● **THE TASK**: Reproduce the passage from the Everly Brothers article below word for word, from "To see two young" to "they stand today.", including both ends.

● **EXTRACTED TEXT**:
[Start of section]

Kindly provided from Millie’s scrapbook - mid 60’s.
To see two young fellows dressed in tight fitting jeans driving around in their Triumph and Healy sports cars out on a highway in suburban Nashville you would never know they were the hottest recording act in the business. These boys would be headed for the Everly’s beautiful home on the outskirts of Nashville, where several of the boy’s cars are parked in the drive. If you could witness their arrival in Nashville, you would see that they are none other then don and Phil, the Everly Brothers. The handsome couple coming out of the den on to the spacious patio would be Mom and Dad Everly and chances are, if you could remember back a few years, you would remember them as Mid- Western country stars Ike and Margaret Everly.
This is a glimpse of the Everlys as they are today - let’s see what brought them to where they stand today.
Don, 25, Phil, 23, (remembering this is from the mid 60’s) were born in Brownie - Don on 1st February 1937; Phil on 19th January 1939. When they were six and eight respectively, they made their first public appearance in Shanandoah, Iowa, on radio station KMA. For several years there after the family spent their summers travelling around the country and also performing on the Family Radio Show, settling down only during the winter months so that Don and Phil could attend school.
When Don and Phil finished High School their parents decided to retire. This gave the boys quite a decision to make. Either they had to go out on their own to search for a musical career or follow some other field of endeavour. Luckily for all of us they decided on a musical career. One thing was in both their minds - “Where do we go and what do we do?”. Having moved to Nashville in 1955 as their first step, they continued to hear and name Acuff-Rose Publications and Wesley Brothers. Why not try there. After all, we are down to our last few dollars and something has to happed fast.
When Don and Phil walked into the Acuff-Rose office with several big names in the recording field around and many hit tunes being played, the boys momentarily lost their self confidence and assurance. When one of the private secretaries ushered them into a large private office and they met Wesley they immediately had the feeling of belonging to the place. After an interview and audition it was agreed the big push would be for the ‘Everly Brothers’.

[End of section]

● **GIVEN DATA**:
[Start of section]

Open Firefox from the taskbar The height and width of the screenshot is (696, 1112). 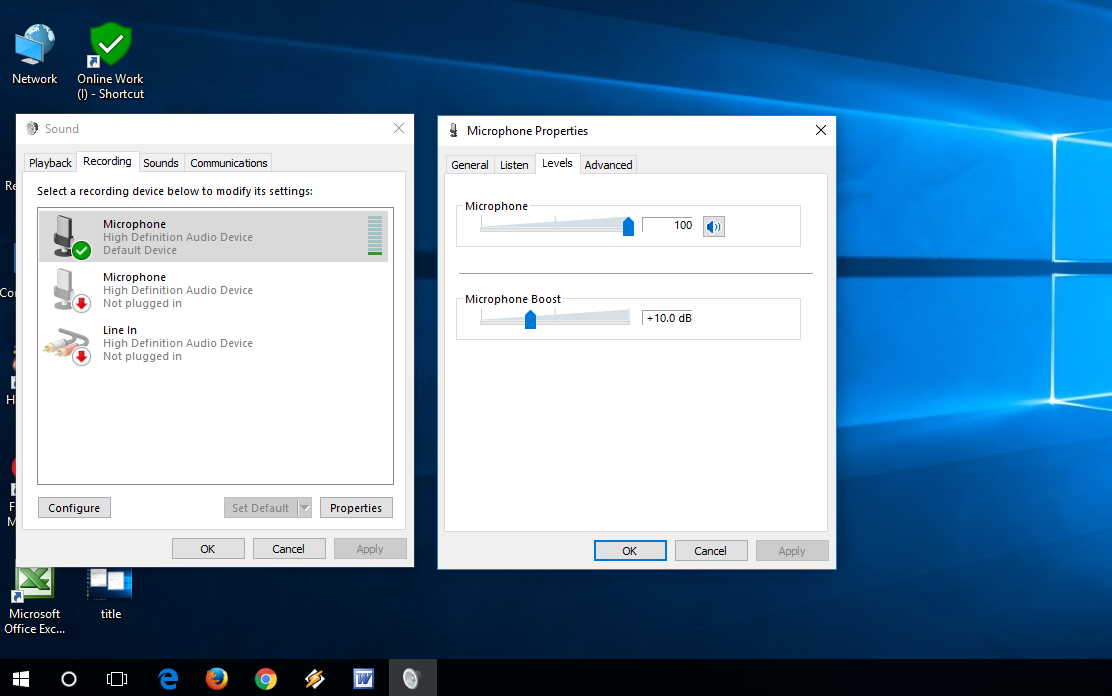(x=217, y=678)
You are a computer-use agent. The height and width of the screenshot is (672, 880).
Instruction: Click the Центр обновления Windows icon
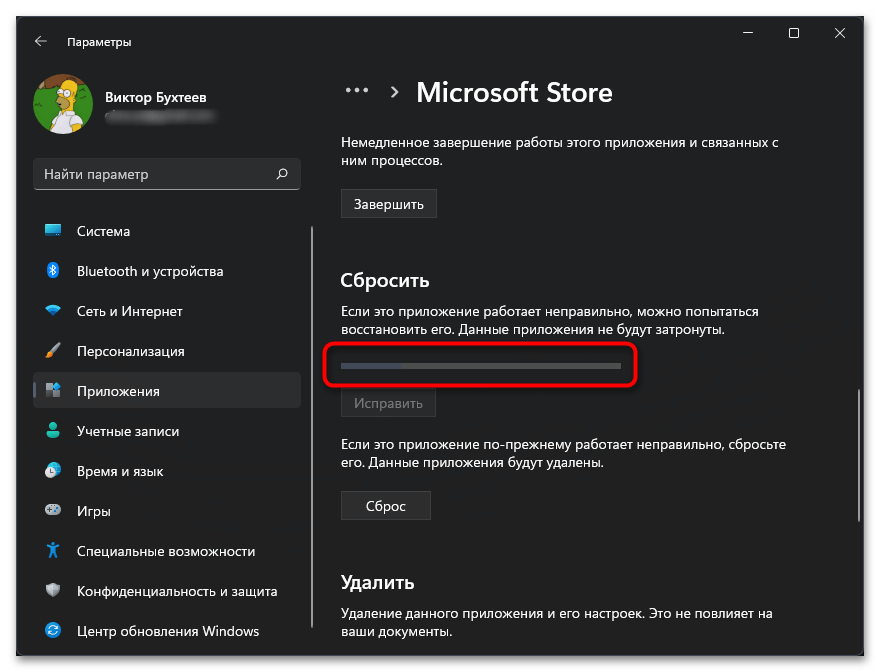[54, 631]
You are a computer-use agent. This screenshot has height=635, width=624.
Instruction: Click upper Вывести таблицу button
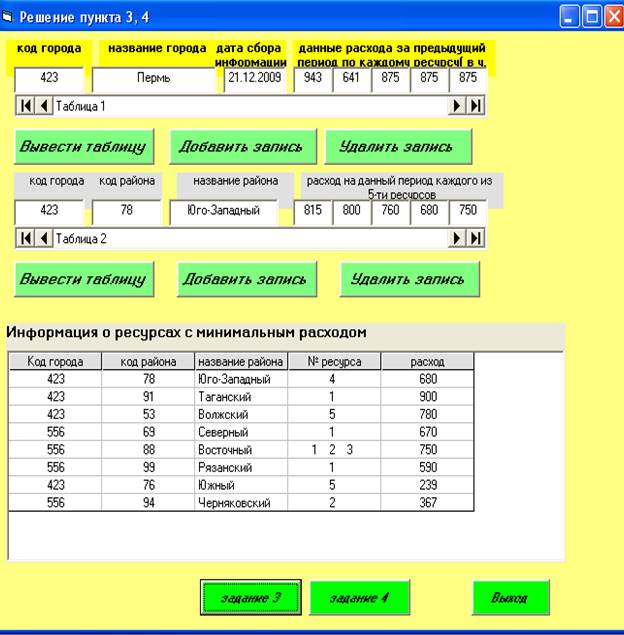click(84, 147)
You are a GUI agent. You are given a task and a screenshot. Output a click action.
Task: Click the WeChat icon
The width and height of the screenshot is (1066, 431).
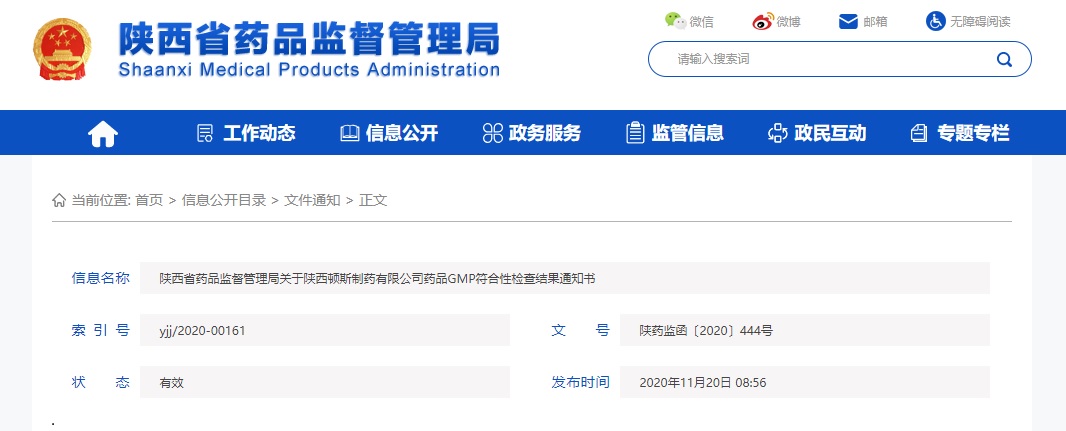(676, 20)
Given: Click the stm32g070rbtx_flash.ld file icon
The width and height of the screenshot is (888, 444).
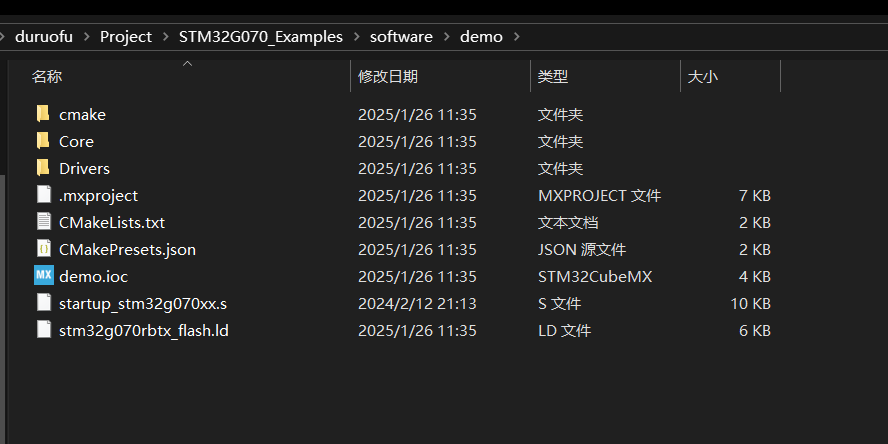Looking at the screenshot, I should point(43,330).
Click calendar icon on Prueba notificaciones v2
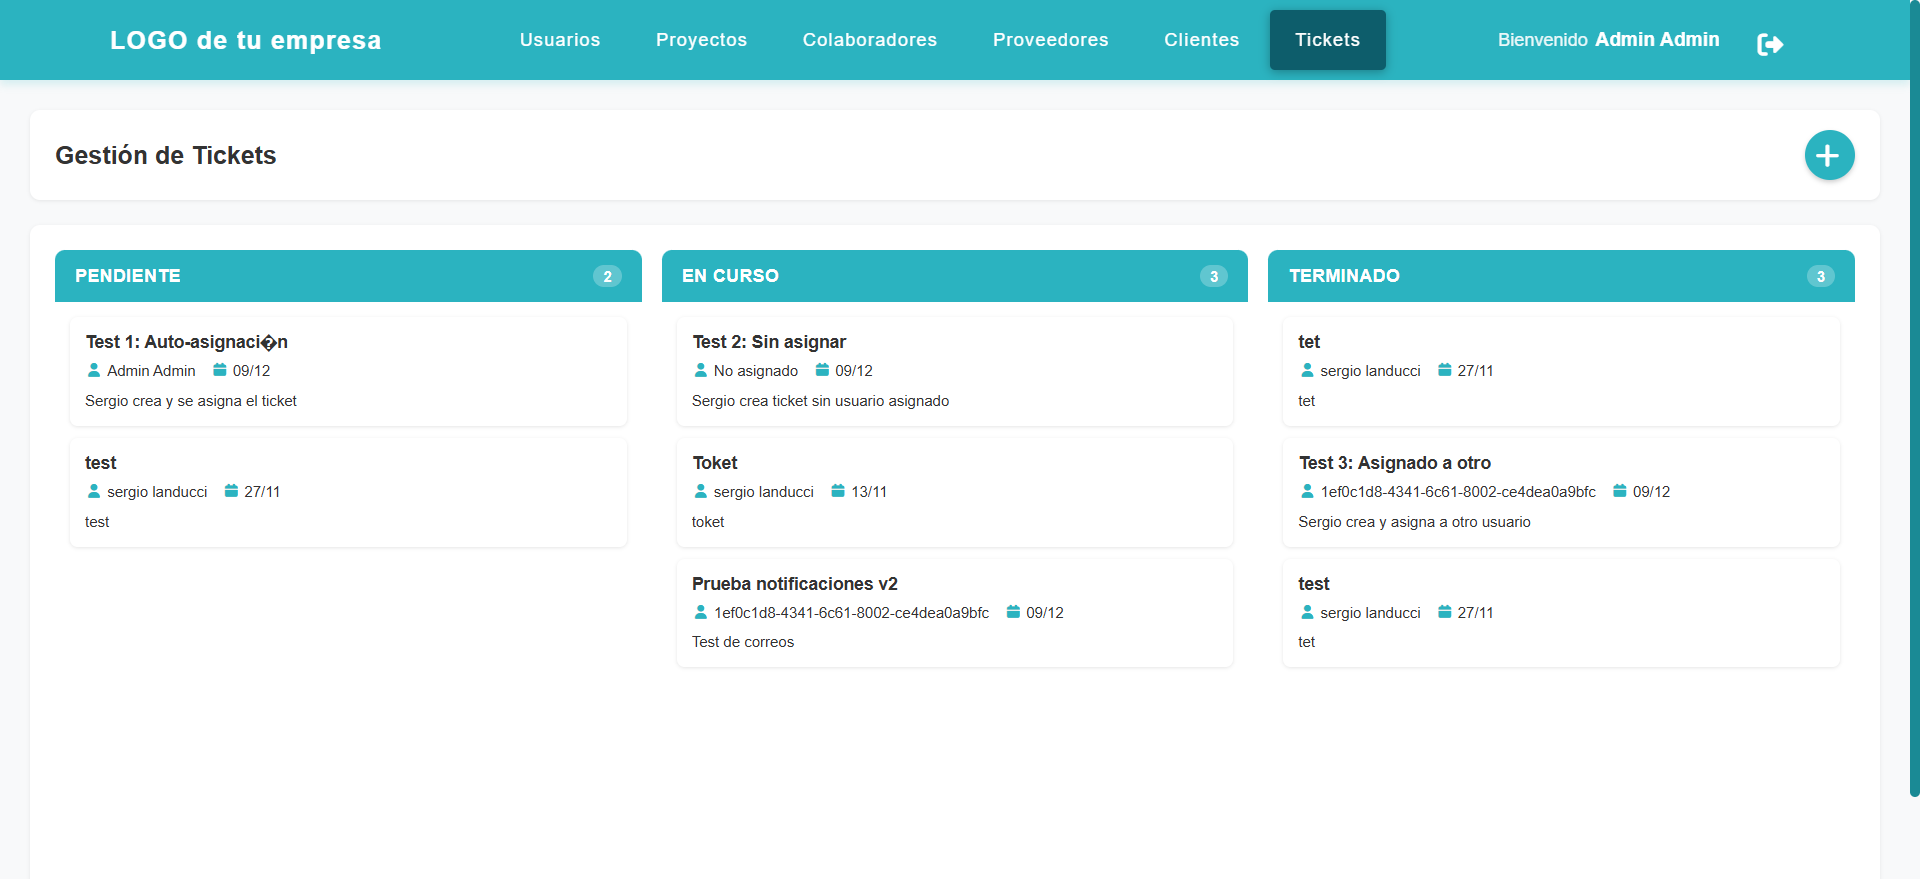 (x=1013, y=612)
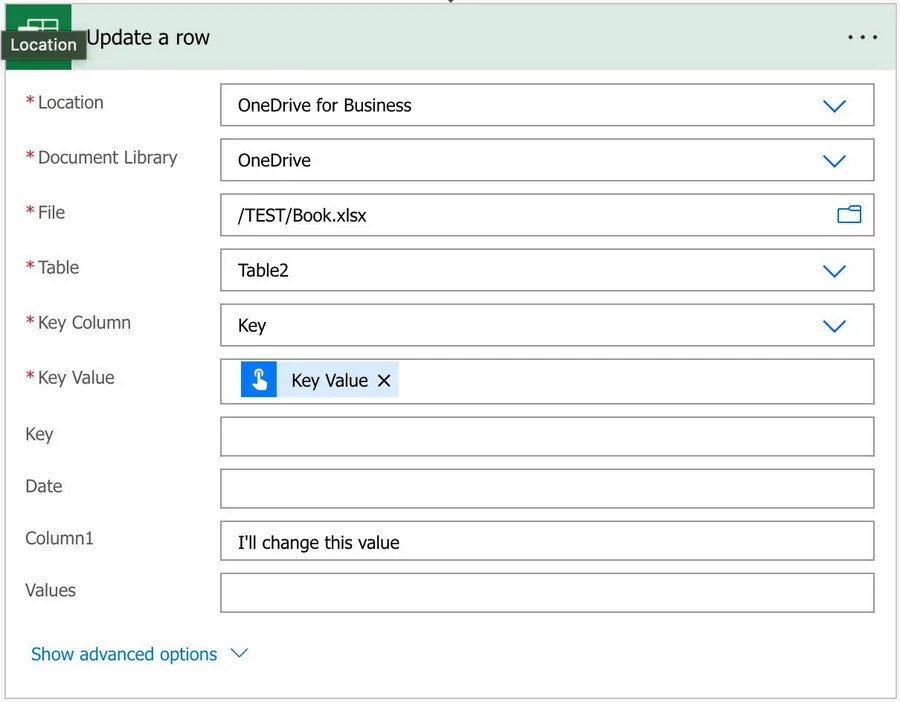Open the Key Column dropdown arrow
Image resolution: width=900 pixels, height=702 pixels.
[x=834, y=326]
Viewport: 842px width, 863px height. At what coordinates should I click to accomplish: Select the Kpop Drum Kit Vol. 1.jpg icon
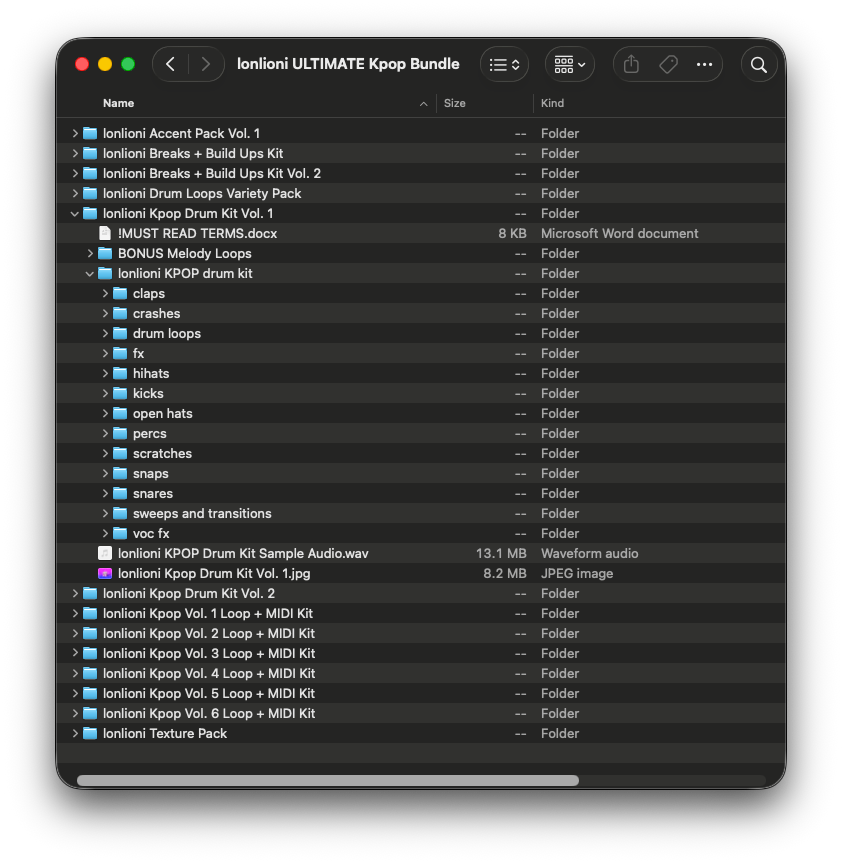pos(105,573)
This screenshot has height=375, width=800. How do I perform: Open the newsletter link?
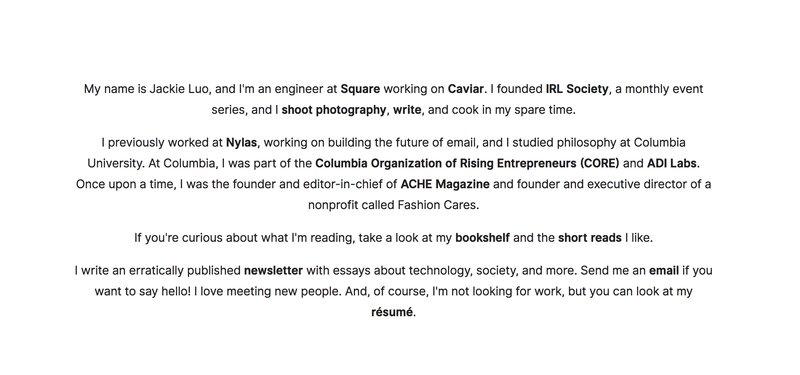click(273, 270)
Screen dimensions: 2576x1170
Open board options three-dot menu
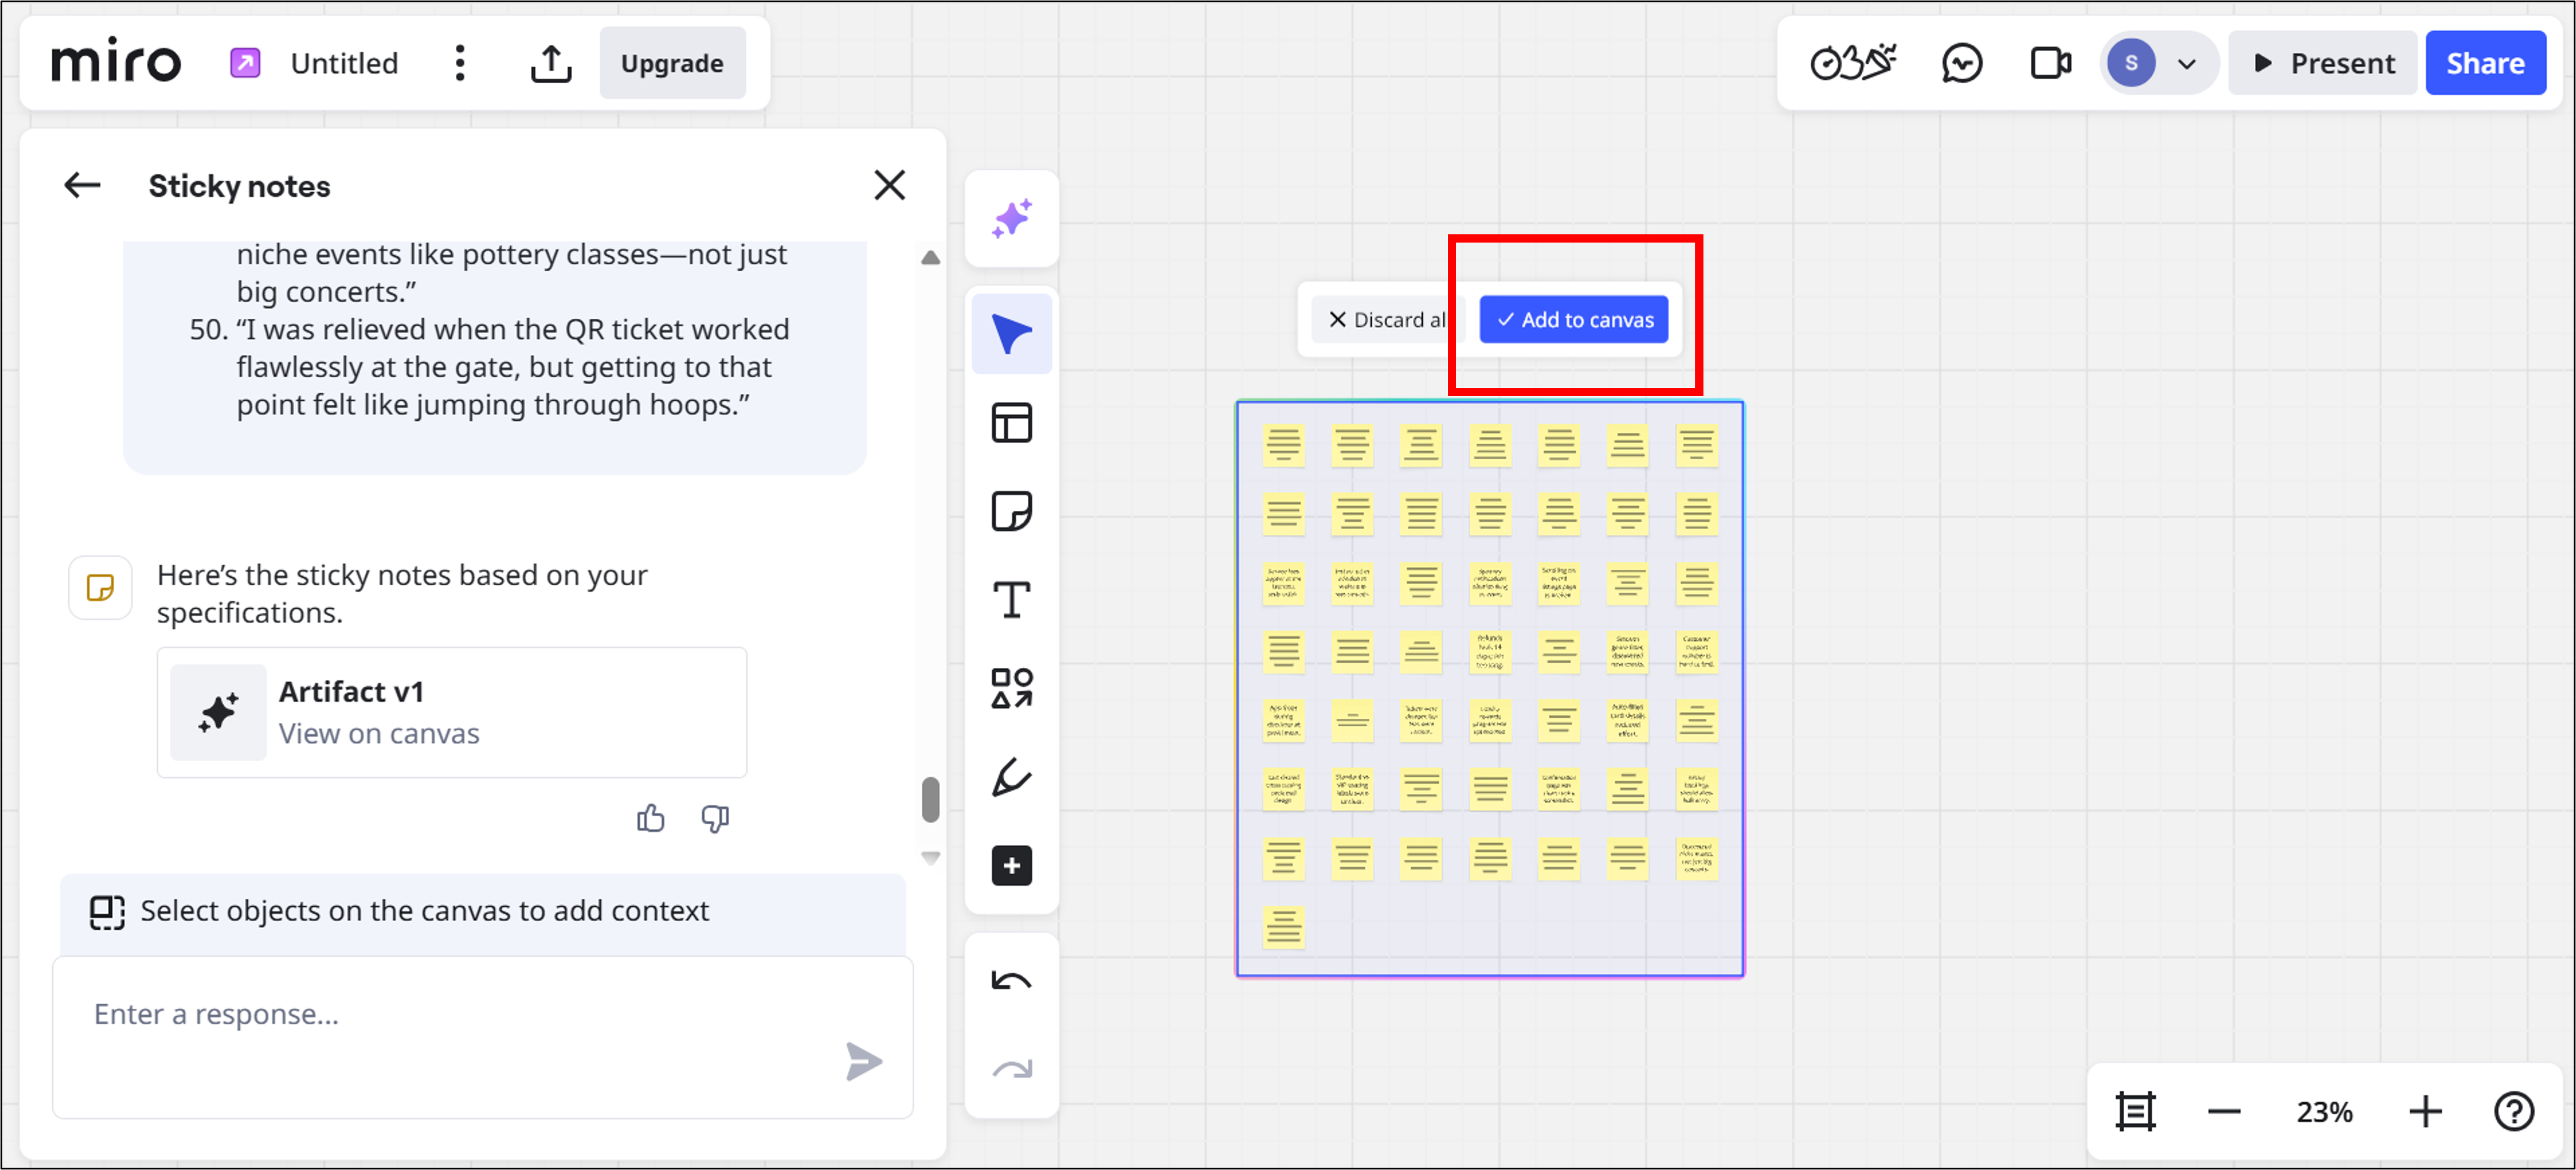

[End of section]

● **ANSWER BELOW**:
To see two young fellows dressed in tight fitting jeans driving around in their Triumph and Healy sports cars out on a highway in suburban Nashville you would never know they were the hottest recording act in the business. These boys would be headed for the Everly’s beautiful home on the outskirts of Nashville, where several of the boy’s cars are parked in the drive. If you could witness their arrival in Nashville, you would see that they are none other then don and Phil, the Everly Brothers. The handsome couple coming out of the den on to the spacious patio would be Mom and Dad Everly and chances are, if you could remember back a few years, you would remember them as Mid- Western country stars Ike and Margaret Everly.
This is a glimpse of the Everlys as they are today - let’s see what brought them to where they stand today.